#### THE PROBLEM:
Retype the records below line for line, with no changes.
Top of RECORDS TO PROCESS
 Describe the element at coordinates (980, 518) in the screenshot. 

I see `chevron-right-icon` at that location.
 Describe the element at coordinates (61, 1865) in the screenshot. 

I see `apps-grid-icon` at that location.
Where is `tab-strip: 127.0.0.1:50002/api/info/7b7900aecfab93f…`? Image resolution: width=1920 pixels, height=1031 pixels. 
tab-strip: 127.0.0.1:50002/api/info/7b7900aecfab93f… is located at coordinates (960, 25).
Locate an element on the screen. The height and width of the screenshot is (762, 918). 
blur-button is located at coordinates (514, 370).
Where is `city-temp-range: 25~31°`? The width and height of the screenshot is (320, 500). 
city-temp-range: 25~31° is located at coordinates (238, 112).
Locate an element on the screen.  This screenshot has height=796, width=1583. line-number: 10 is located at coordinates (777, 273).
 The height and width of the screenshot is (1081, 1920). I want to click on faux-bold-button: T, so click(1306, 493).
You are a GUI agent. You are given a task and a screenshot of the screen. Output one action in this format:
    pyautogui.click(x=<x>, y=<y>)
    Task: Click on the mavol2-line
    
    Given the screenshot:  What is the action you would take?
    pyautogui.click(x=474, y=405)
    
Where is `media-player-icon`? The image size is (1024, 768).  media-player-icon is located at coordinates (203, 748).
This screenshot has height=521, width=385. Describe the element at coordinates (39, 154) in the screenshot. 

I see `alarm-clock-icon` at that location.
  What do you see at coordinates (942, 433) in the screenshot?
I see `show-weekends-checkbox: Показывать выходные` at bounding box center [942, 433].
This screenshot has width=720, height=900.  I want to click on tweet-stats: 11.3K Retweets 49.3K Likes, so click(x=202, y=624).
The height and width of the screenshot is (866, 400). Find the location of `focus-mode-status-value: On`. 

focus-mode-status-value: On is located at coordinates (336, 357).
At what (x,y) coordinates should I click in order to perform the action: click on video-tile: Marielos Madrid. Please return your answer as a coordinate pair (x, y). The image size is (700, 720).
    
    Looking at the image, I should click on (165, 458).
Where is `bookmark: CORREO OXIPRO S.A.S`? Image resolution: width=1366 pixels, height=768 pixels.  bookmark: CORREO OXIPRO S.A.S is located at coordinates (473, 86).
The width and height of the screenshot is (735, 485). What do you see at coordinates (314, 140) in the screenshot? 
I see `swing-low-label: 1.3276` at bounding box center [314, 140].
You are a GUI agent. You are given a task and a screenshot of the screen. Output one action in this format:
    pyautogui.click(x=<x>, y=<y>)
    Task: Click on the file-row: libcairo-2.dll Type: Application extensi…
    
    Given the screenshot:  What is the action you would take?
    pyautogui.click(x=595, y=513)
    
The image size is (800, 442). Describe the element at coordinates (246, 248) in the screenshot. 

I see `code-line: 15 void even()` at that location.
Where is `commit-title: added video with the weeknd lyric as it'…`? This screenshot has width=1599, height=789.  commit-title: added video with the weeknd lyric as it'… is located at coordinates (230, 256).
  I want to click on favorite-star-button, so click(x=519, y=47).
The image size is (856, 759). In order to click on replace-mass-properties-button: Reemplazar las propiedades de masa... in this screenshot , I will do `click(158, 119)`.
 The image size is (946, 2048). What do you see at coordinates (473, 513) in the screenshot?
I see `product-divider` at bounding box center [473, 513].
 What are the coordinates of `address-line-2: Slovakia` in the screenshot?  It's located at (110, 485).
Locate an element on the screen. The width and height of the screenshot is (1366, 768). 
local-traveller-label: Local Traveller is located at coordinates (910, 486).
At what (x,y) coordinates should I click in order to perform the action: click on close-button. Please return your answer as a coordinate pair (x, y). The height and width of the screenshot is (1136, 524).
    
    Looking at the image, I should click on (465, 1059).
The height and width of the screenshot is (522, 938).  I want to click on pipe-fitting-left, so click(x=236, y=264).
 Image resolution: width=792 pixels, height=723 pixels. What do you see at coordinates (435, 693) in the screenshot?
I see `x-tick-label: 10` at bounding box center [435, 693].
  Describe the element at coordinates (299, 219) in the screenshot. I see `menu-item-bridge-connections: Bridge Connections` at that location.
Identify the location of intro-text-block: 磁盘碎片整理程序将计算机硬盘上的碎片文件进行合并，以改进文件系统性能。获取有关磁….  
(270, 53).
Bottom of RECORDS TO PROCESS
#### ANSWER SECTION:
 Describe the element at coordinates (980, 518) in the screenshot. 

I see `chevron-right-icon` at that location.
 Describe the element at coordinates (61, 1865) in the screenshot. 

I see `apps-grid-icon` at that location.
Where is `tab-strip: 127.0.0.1:50002/api/info/7b7900aecfab93f…`? Image resolution: width=1920 pixels, height=1031 pixels. 
tab-strip: 127.0.0.1:50002/api/info/7b7900aecfab93f… is located at coordinates (960, 25).
Locate an element on the screen. The height and width of the screenshot is (762, 918). 
blur-button is located at coordinates (514, 370).
Where is `city-temp-range: 25~31°`? The width and height of the screenshot is (320, 500). 
city-temp-range: 25~31° is located at coordinates (238, 112).
Locate an element on the screen.  This screenshot has height=796, width=1583. line-number: 10 is located at coordinates (777, 273).
 The height and width of the screenshot is (1081, 1920). I want to click on faux-bold-button: T, so click(1306, 493).
You are a GUI agent. You are given a task and a screenshot of the screen. Output one action in this format:
    pyautogui.click(x=<x>, y=<y>)
    Task: Click on the mavol2-line
    
    Given the screenshot:  What is the action you would take?
    pyautogui.click(x=474, y=405)
    
Where is `media-player-icon`? The image size is (1024, 768).  media-player-icon is located at coordinates (203, 748).
This screenshot has height=521, width=385. Describe the element at coordinates (39, 154) in the screenshot. 

I see `alarm-clock-icon` at that location.
  What do you see at coordinates (942, 433) in the screenshot?
I see `show-weekends-checkbox: Показывать выходные` at bounding box center [942, 433].
This screenshot has width=720, height=900.  I want to click on tweet-stats: 11.3K Retweets 49.3K Likes, so click(x=202, y=624).
The height and width of the screenshot is (866, 400). Find the location of `focus-mode-status-value: On`. 

focus-mode-status-value: On is located at coordinates (336, 357).
At what (x,y) coordinates should I click in order to perform the action: click on video-tile: Marielos Madrid. Please return your answer as a coordinate pair (x, y). The image size is (700, 720).
    
    Looking at the image, I should click on (165, 458).
Where is `bookmark: CORREO OXIPRO S.A.S`? Image resolution: width=1366 pixels, height=768 pixels.  bookmark: CORREO OXIPRO S.A.S is located at coordinates (473, 86).
The width and height of the screenshot is (735, 485). What do you see at coordinates (314, 140) in the screenshot? 
I see `swing-low-label: 1.3276` at bounding box center [314, 140].
You are a GUI agent. You are given a task and a screenshot of the screen. Output one action in this format:
    pyautogui.click(x=<x>, y=<y>)
    Task: Click on the file-row: libcairo-2.dll Type: Application extensi…
    
    Given the screenshot:  What is the action you would take?
    pyautogui.click(x=595, y=513)
    
The image size is (800, 442). Describe the element at coordinates (246, 248) in the screenshot. 

I see `code-line: 15 void even()` at that location.
Where is `commit-title: added video with the weeknd lyric as it'…`? This screenshot has width=1599, height=789.  commit-title: added video with the weeknd lyric as it'… is located at coordinates (230, 256).
  I want to click on favorite-star-button, so click(x=519, y=47).
The image size is (856, 759). In order to click on replace-mass-properties-button: Reemplazar las propiedades de masa... in this screenshot , I will do `click(158, 119)`.
 The image size is (946, 2048). What do you see at coordinates (473, 513) in the screenshot?
I see `product-divider` at bounding box center [473, 513].
 What are the coordinates of `address-line-2: Slovakia` in the screenshot?  It's located at (110, 485).
Locate an element on the screen. The width and height of the screenshot is (1366, 768). 
local-traveller-label: Local Traveller is located at coordinates (910, 486).
At what (x,y) coordinates should I click in order to perform the action: click on close-button. Please return your answer as a coordinate pair (x, y). The height and width of the screenshot is (1136, 524).
    
    Looking at the image, I should click on (465, 1059).
The height and width of the screenshot is (522, 938).  I want to click on pipe-fitting-left, so click(x=236, y=264).
 Image resolution: width=792 pixels, height=723 pixels. What do you see at coordinates (435, 693) in the screenshot?
I see `x-tick-label: 10` at bounding box center [435, 693].
  Describe the element at coordinates (299, 219) in the screenshot. I see `menu-item-bridge-connections: Bridge Connections` at that location.
Identify the location of intro-text-block: 磁盘碎片整理程序将计算机硬盘上的碎片文件进行合并，以改进文件系统性能。获取有关磁….  
(270, 53).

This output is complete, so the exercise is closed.